Introduction GetCheckedOnline (GCO) is an online HIV/STI testing service where clients create an account, complete a risk assessment, print a lab form, submit specimens at a lab and get results online or by phone. From April-Sept 2015 the JustMakesSense (JMS) campaign aimed to increase awareness and use of GCO among gay and bisexual men (GBMSM) in Vancouver. JMS promoted GCO’s convenience and used multiple physical and online venues (social media, sex-seeking websites/apps, gay bars, events), with venue-specific codes to create accounts which we used to measure campaign impact.

Methods Individuals were tracked from JMS website visits to GCO account creation and testing using venue-specific GCO access codes. Awareness of JMS and GCO was measured using a Pride survey (Aug 2015) and post-campaign perceptions of JMS and GCO gathered through key informant interviews and focus groups.
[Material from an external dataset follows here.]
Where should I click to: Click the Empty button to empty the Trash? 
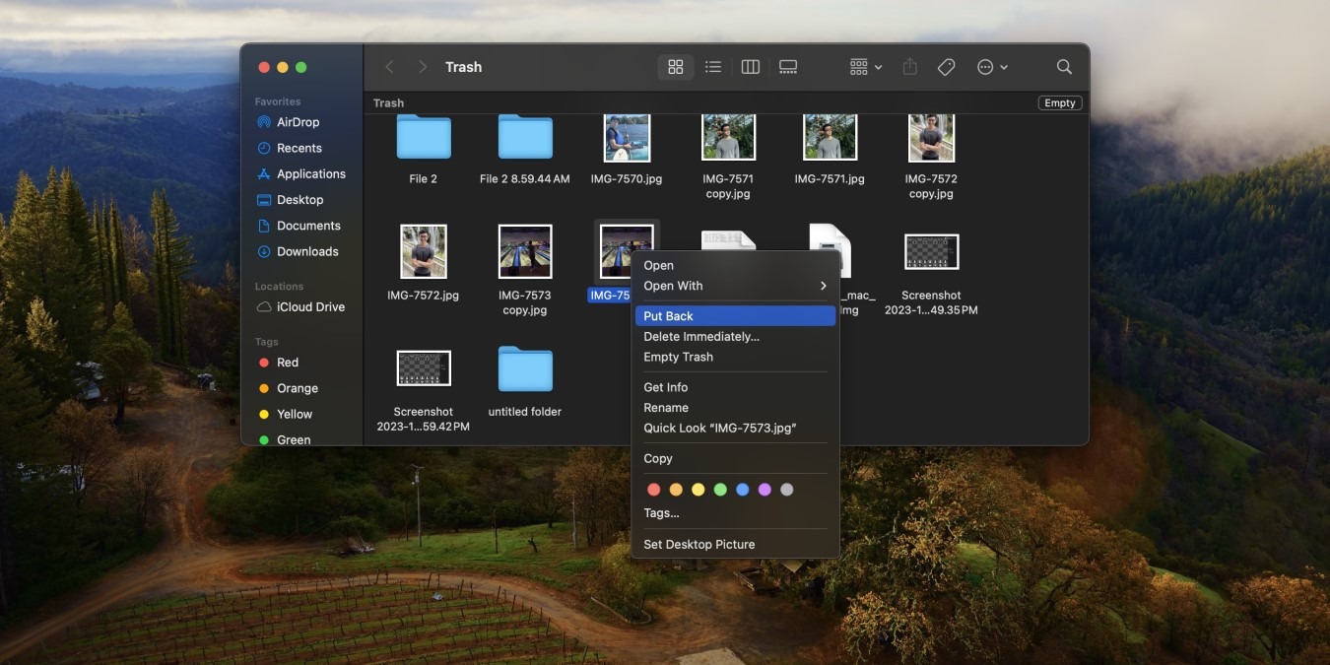[1059, 102]

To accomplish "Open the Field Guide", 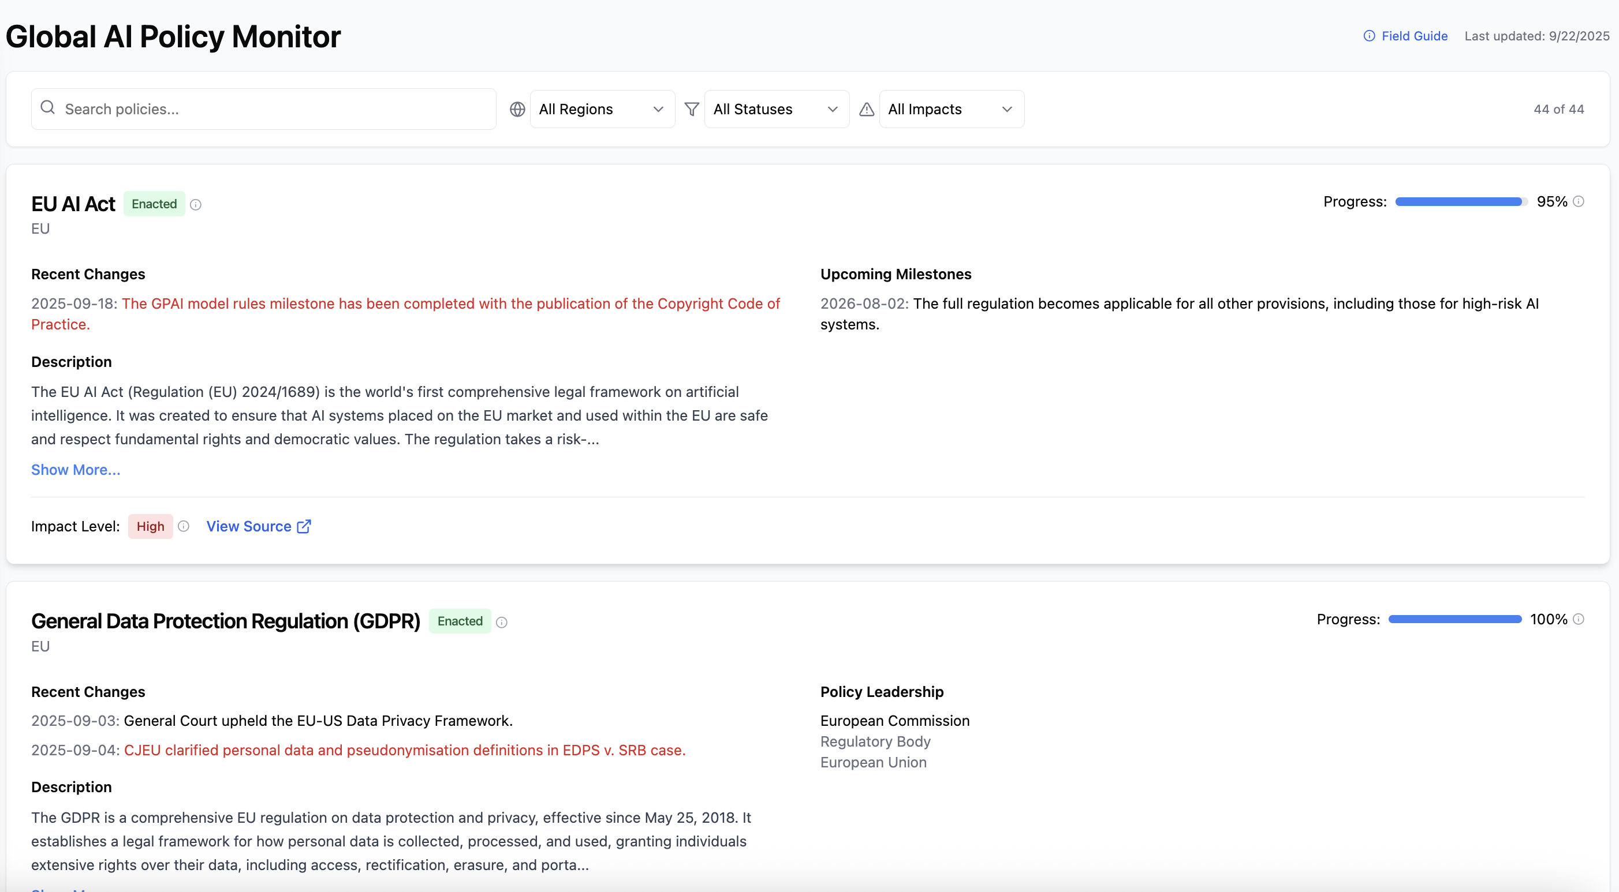I will [x=1414, y=36].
Results Over 6 months, 18 273 views of the JMS campaign page led to 659 (4%) visits of the GCO website. 177 visitors created GCO accounts and by Dec 2015, 43 (24%) tested at least once (none positive). 58% of GCO accounts/52% of tests were from ads on sex-seeking websites/apps (vs. 1%/0% from social media, 12%/9% from physical venues, and 29%/39% source unknown). 25% of 114 GBMSM surveyed were aware of JMS and GCO. Interviews/focus groups with 7 participants suggested GCO may not have been perceived as convenient given existing accessible, culturally appropriate HIV/STI testing services for GBMSM in Vancouver, and that GCO may better suit men living outside urban Vancouver or with privacy concerns that make visiting gay-branded testing services less likely.

Conclusion Our novel use of unique tracking codes permitted detailed per-venue evaluation of the JMS campaign; greatest uptake was from sex-seeking website/app ads vs. other venues. While JMS views were high and 1 in 4 men were aware of GCO, GCO use was low possibly owing to the availability of relatively convenient in-clinic testing services in the city. Promotion outside Vancouver and of the privacy of GCO may increase uptake among GBMSM.